What is the mathematical motivation behind metric geometry Sorry if the title of this question is not formatted in a way that stackexchange likes, though my question is actually much more specific.
I was reading the book A Course in Metric Geometry, by Burago, Burago, and Ivanov. So I understand the basic idea behind length spaces and length structures seems to be an abstraction of distance. That is, that different metrics may exist on some space and we can group a subset of these metrics intro a length structure. Then a length space applies a metric over the set of metrics in the length structure. Please correct me if I am getting anything wrong.
However the book does not really explain what the mathematical motivation behind metric geometry is? Like what set of problems or questions was metric geometry designed to answer?
I am looking for some sort of statement like Tao gives on measure theory, where he describes the origin or measure theory in trying to understand the area or volume of a set. And then the development Lebesgue measure as arising from the need to develop a definition of measure that went beyond simple elementary sets, as in the Riemann or Darboux integral.
So did metric geometry arise out of problems in measure theory, or from problems arising out of differential topology and riemann geometry, etc?
 A: The preface answers your question (as I’ve understood it). Metric geometry is intended to be, or at least began as, a project to see how many differential geometric concepts and results could be defined and obtained without recourse to calculus. The example they give of two ways of looking at convex functions is very enlightening from a bird’s eye perspective. I’m nothing like an expert on metric geometry myself having been reading it for a couple of weeks now.
A: In one way it's similar to how we don't always stay within $C^k$ function spaces, but introduce larger function spaces (Lebesgue, Sobolev, etc). For example, $C^1$ is not complete in the norm $\int (|f|+|f'|)$, so when minimizing an integral functional of that kind we would find it hard to prove the existence of a minimizer - a sequence of functions that achieve better and better values of the functional may fail to have a limit. 

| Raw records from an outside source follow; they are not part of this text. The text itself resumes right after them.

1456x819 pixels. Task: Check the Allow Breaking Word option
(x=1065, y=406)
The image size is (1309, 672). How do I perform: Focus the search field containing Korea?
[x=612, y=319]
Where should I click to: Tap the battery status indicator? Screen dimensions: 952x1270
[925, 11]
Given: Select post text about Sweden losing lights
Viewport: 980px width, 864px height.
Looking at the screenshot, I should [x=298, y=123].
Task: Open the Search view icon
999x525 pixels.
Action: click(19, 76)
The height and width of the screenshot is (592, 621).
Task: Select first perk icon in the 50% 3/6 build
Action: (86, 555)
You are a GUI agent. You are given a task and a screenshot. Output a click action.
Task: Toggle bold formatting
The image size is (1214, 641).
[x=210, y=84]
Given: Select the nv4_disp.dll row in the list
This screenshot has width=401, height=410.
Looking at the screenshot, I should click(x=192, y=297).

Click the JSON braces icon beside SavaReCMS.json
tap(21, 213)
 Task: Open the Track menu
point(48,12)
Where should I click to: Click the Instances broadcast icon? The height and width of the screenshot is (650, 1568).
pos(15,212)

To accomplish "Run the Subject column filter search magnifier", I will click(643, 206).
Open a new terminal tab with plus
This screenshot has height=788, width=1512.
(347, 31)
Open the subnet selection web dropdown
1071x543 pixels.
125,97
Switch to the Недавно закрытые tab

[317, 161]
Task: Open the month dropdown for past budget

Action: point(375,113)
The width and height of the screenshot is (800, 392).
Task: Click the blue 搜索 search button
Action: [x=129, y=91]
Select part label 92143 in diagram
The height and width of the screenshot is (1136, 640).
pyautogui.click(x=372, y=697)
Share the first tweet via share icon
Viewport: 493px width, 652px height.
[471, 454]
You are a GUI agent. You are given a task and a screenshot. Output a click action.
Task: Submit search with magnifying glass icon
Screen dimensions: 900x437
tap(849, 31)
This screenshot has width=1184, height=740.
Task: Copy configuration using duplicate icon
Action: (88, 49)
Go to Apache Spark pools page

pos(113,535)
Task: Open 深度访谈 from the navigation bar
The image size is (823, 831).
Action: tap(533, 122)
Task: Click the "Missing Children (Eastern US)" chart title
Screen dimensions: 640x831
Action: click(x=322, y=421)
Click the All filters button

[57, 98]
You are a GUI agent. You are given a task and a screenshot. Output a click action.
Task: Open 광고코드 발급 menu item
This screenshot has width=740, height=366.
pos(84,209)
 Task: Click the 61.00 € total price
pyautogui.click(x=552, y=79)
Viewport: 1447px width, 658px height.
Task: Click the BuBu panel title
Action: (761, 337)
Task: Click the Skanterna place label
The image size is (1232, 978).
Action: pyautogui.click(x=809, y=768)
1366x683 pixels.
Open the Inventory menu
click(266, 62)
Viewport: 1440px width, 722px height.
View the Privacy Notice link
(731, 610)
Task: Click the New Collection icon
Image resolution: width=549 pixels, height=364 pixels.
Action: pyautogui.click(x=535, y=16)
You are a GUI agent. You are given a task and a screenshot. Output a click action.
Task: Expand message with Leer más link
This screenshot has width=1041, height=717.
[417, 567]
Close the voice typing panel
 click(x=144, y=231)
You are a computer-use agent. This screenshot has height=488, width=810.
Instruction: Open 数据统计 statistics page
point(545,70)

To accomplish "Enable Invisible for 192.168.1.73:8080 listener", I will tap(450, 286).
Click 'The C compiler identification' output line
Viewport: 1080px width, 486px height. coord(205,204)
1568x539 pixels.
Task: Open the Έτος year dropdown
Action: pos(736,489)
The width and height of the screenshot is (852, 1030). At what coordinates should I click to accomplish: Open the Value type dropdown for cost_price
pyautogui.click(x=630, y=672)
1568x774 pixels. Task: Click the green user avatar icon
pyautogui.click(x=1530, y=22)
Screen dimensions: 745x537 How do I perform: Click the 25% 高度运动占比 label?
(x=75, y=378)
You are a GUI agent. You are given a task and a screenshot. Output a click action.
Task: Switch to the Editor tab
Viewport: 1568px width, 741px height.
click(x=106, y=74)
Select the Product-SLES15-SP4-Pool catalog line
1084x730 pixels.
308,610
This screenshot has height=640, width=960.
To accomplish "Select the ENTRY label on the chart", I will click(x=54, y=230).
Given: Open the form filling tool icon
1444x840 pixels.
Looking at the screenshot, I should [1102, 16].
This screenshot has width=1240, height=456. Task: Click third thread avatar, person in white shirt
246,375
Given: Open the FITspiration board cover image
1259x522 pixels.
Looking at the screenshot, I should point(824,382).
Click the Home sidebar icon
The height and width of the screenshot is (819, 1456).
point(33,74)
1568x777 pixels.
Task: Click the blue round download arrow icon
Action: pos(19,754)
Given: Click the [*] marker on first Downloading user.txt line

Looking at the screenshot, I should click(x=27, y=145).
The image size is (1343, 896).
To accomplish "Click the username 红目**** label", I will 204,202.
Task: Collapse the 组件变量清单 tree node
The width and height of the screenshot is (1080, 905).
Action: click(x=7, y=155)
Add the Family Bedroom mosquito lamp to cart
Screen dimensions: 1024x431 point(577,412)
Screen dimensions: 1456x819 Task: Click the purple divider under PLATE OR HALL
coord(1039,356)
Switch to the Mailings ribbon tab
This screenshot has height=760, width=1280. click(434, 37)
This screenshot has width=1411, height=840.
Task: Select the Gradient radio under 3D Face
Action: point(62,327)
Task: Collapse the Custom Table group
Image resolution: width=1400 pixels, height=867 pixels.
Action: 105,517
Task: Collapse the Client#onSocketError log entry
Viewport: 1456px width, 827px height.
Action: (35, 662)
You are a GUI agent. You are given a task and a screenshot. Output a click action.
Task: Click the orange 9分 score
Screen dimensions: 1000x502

Similar things happen with manifolds. The hyperboloids $x^2+y^2=z^2+1/n$ are nice manifolds, but their limit as $n\to\infty$ is a cone, which has a non-manifold point. So when we consider a geometric variational problem, like finding a surface of minimal area with given boundary, one has to worry about losing smoothness in the limit. Bringing non-manifold  spaces into the discussion of surface area, curvature, etc may be  necessary to prove the existence of a minimizer.  
For example, consider Gromov's compactness theorem: 

The set of compact Riemannian manifolds of a given dimension, with Ricci curvature $\ge  c$ and diameter $\le D$ is precompact in the Gromov–Hausdorff metric. 

That's great, but one is immediately led to ask: what is the compactification? I.e., what kind of spaces do we get as limits of sequences of such manifolds in the Gromov-Hausdorff metric? Those aren't necessarily manifolds, but they are metric spaces in which one can still detect that Ricci curvature bound using the methods of metric geometry.